After graduating last spring with a visual and media arts degree, Jordan Ferrin, 23, has kept busy in Los Angeles with a variety of projects. Most recently, Ferrin was a jack-of-all-trades on the production of the indie horror comedy Crabs!, which isabout horseshoe crabs that were mutated by nuclear radiation and began to wreak havoc. Shot in Northern California, the film wrapped last week.
The Berkeley Beacon reached Ferrin by phone to discuss his role in the film, struggles in the job market after graduating, and future goals.
The Berkeley Beacon: How did this project, Crabs!, come about?
Jordan Ferrin: The director of Crabs! was a childhood friend of my brother. He’s been planning on making his first movie for a while, so he invited me to come work on it. It was a smaller feature, with a budget around $650,000.
BB: What was your role on the production?
Ferrin: It started with three weeks of pre-production, and I was helping Pierce Berolzheimer [the director of Crabs!] the whole time. I did a lot of casting for the movie and location scouting. I also took a lot of pictures, and Pierce ended up asking me to be the set photographer and shoot all the behind-the-scenes footage.
BB: Since you wore so many hats, what was your favorite role on the project?

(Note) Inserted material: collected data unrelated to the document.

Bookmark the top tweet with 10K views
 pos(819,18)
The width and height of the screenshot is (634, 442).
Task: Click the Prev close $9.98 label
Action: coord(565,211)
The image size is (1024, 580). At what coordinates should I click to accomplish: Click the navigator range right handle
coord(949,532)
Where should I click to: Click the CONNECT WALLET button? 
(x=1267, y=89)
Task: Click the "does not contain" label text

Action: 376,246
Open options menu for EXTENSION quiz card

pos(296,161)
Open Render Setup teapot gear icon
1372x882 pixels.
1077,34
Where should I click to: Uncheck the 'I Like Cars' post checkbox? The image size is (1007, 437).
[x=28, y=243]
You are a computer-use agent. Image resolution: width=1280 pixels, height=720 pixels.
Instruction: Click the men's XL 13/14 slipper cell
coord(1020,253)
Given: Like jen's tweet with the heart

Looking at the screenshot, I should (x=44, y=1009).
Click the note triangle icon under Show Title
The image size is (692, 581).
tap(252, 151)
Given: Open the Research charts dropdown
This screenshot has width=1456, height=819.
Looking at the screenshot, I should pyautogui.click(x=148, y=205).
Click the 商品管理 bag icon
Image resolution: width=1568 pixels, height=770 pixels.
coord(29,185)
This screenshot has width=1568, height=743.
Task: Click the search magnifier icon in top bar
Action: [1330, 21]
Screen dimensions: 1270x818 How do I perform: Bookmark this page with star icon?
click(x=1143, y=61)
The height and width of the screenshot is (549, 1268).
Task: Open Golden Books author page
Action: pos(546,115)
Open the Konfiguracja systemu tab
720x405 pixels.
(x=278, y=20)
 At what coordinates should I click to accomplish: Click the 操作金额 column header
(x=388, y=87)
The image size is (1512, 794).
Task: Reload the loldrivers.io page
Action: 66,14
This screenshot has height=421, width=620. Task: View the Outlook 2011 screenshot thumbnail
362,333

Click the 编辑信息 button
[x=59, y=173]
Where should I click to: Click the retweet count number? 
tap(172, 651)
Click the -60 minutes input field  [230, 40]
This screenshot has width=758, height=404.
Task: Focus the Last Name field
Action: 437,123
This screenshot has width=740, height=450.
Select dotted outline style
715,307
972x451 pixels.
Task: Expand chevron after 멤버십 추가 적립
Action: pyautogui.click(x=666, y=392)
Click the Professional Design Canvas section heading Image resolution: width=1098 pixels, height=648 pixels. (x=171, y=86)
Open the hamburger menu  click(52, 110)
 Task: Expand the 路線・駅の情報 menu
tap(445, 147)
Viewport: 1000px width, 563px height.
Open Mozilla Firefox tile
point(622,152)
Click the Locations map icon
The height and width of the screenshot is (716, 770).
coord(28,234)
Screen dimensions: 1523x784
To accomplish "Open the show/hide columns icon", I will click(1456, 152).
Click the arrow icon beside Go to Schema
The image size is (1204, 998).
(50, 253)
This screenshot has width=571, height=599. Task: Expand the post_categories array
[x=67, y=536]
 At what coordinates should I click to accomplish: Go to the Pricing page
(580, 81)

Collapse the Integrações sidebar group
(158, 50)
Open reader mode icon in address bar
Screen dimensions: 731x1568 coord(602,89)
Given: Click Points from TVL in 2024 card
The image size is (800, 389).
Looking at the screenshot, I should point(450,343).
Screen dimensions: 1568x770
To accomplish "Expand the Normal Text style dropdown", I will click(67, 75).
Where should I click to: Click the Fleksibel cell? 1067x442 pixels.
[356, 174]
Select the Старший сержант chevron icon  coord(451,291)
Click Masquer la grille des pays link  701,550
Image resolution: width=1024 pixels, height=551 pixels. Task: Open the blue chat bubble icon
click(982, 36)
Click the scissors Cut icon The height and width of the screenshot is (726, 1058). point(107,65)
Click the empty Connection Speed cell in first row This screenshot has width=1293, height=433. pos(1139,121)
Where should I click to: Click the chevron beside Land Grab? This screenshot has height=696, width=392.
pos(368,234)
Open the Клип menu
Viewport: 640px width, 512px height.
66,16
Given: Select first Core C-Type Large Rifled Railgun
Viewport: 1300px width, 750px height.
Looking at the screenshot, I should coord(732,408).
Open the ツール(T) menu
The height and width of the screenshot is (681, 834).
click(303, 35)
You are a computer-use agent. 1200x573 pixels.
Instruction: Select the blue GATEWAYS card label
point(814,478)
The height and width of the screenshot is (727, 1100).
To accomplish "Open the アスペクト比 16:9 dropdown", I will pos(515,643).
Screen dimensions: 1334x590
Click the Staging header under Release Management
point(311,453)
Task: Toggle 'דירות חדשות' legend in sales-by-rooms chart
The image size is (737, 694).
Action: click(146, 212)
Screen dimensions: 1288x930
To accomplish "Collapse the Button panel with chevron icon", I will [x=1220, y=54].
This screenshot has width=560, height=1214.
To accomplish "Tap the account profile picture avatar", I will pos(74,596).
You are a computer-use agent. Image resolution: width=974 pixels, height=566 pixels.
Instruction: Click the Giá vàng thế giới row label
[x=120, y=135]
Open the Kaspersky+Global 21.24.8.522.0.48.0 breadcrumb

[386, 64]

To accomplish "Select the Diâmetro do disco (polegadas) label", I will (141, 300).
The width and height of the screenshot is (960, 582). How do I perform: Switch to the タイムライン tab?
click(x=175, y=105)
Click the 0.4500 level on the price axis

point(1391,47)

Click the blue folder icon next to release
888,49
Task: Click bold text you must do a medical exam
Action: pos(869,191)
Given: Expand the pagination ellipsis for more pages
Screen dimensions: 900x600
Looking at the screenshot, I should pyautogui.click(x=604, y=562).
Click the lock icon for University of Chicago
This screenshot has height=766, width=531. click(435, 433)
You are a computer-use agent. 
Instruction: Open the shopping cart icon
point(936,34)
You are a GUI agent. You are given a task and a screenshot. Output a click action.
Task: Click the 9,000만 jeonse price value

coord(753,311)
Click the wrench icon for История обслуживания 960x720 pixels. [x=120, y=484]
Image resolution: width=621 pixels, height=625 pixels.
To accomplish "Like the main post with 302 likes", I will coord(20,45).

Ferrin: Set photography. I hadn’t even used a nice camera since all the intro VMA [visual and media arts] classes at Emerson. But with set photography, I got right in the middle of the action on set. I got to see everything that was going on and work with actors and other people on the crew. It just gave me a more holistic view of everything that goes into making a film.
BB: What were some of the challenges while making this film?
Ferrin: There were bumps in the road for sure. One of the tricky things about filmmaking is that it involves a lot of interpersonal relationships and working closely with a lot of different people who are all running on minimum sleep and maximum stress. There were definitely a few clashes of personality that made things a little more difficult.
I think Emerson to a certain extent is its own bubble and isolated from the harsher realities of the outside world. I don’t know if it’s something I expected or didn’t expect. I guess you hear the stories, and you hear there are going to be some less-than-savory types in the film industry.
BB: What advice do you have for this year’s graduating class, knowing that many plan to move to Los Angeles and search for similar careers in the film industry?
Ferrin: Hang tough. Getting a job is definitely the biggest challenge in the beginning. The transition is easier for students who are in Emerson LA and then stay out here. But just be ready for it to be a little bit of a struggle at the beginning.
BB: At Emerson, you had a concentration in writing for film and television. Do you still have that passion for screenwriting or have you moved on?
Ferrin: In the film world, definitely screenwriting for film is my passion. I would definitely do some television writing as well. It’s funny because I had never really planned to be working in the on-set world at all because I’m a writer and that’s mostly what I’m into. But I applied to hundreds and hundreds of jobs when I got here. And it’s worked out that since I got here, I’ve been working on-set with productions. I’m open to working on a variety of positions—sometimes out of necessity.
BB: What’s next for you?
Ferrin: I finished a first draft of a script recently. The ultimate goal is to sell a script and work for myself. I got back to LA about a week ago after finishing this movie, so now I’m back to the job hunt.